2016年7月12日から放送されているキリンビールのチューハイ「氷結」の新CM。タレントの志村けんが、東京スカパラダイスオーケストラをバックに、三味線奏者の吾妻宏光とセッションを披露している。そして、最後にナレーターが言う。「ばかスッキリ 氷結」。これって新潟方言じゃないの?

「ばか~」は新潟県内で多く使われる方言で、頭が悪い意味での「馬鹿」とは違い、「とても」「すごく」「非常に」という意味の接頭語。民俗研究家の小林存氏は、著書『越後方言考』で「副詞の『馬鹿に』の『に』が略されたもの」と説明している。

共通語でも「ばか面白い」「ばかうまい」「ばかでかい」などと言うが、新潟ではもっと使う幅が広く、「ばかいい天気」「ばか可愛い」「ばか頭いい」「ばか変だ」などと、何にでも「ばか」を付ける。
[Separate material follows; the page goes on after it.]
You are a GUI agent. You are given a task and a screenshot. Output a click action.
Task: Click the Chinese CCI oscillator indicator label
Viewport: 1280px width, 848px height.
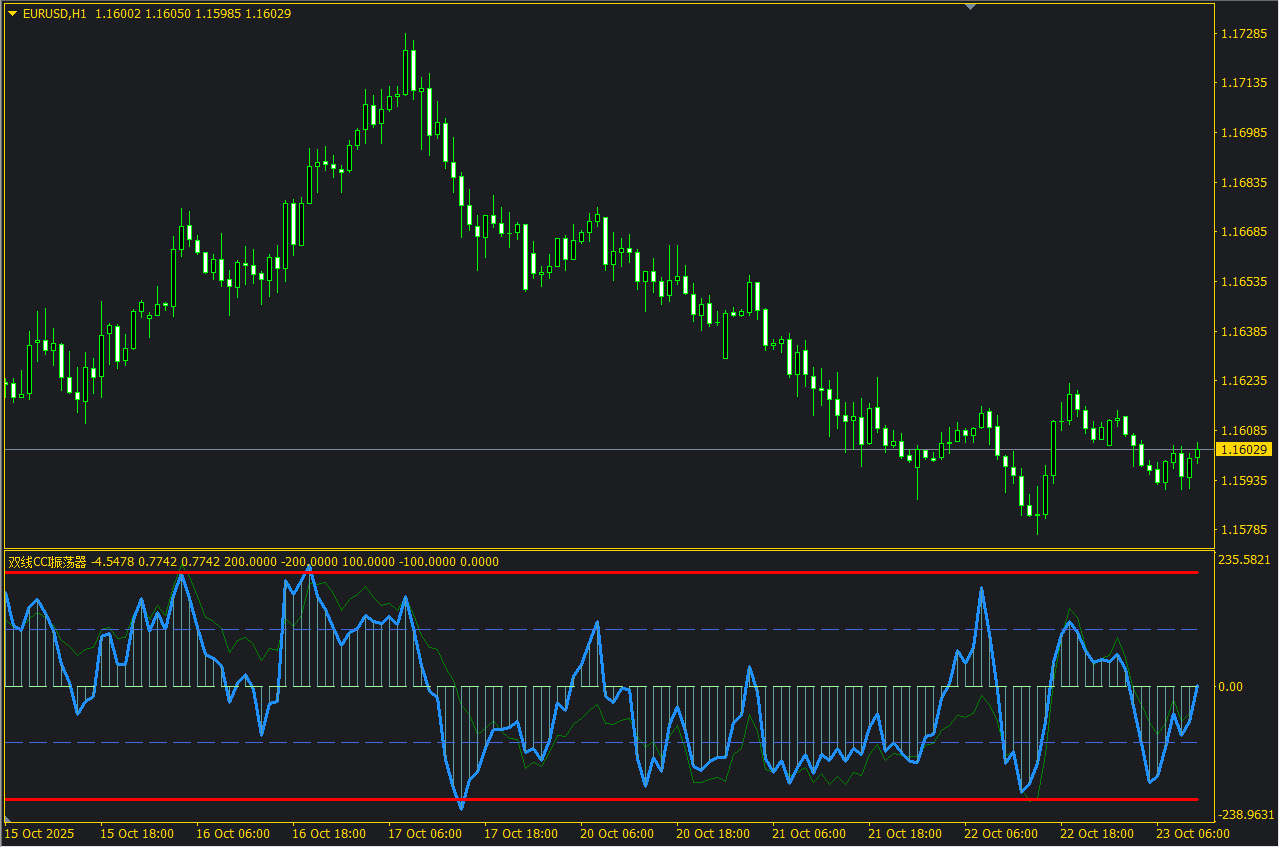pyautogui.click(x=47, y=562)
「ばかスッキリ」も新潟方言的な使い方ではないのだろうか。

上越市出身の小林教授(2016年6月18日、旧直江津銀行の公開イベントで)
小林教授1

上越市出身で、方言を研究している東北大学大学院の小林隆教授にメールで質問してみた。

小林教授は「『ばか~』の使い方が新潟では共通語より広いこと、『ばかにスッキリ』の『に』が省略された言い方であることには賛成」という。その上で、「ばかスッキリ」のような言い方が、「新潟が発信地なのか、それとも同じように『ばか~』の用法が広い地域があり、そこから広まっているのか、もう少し調べてみたい」という。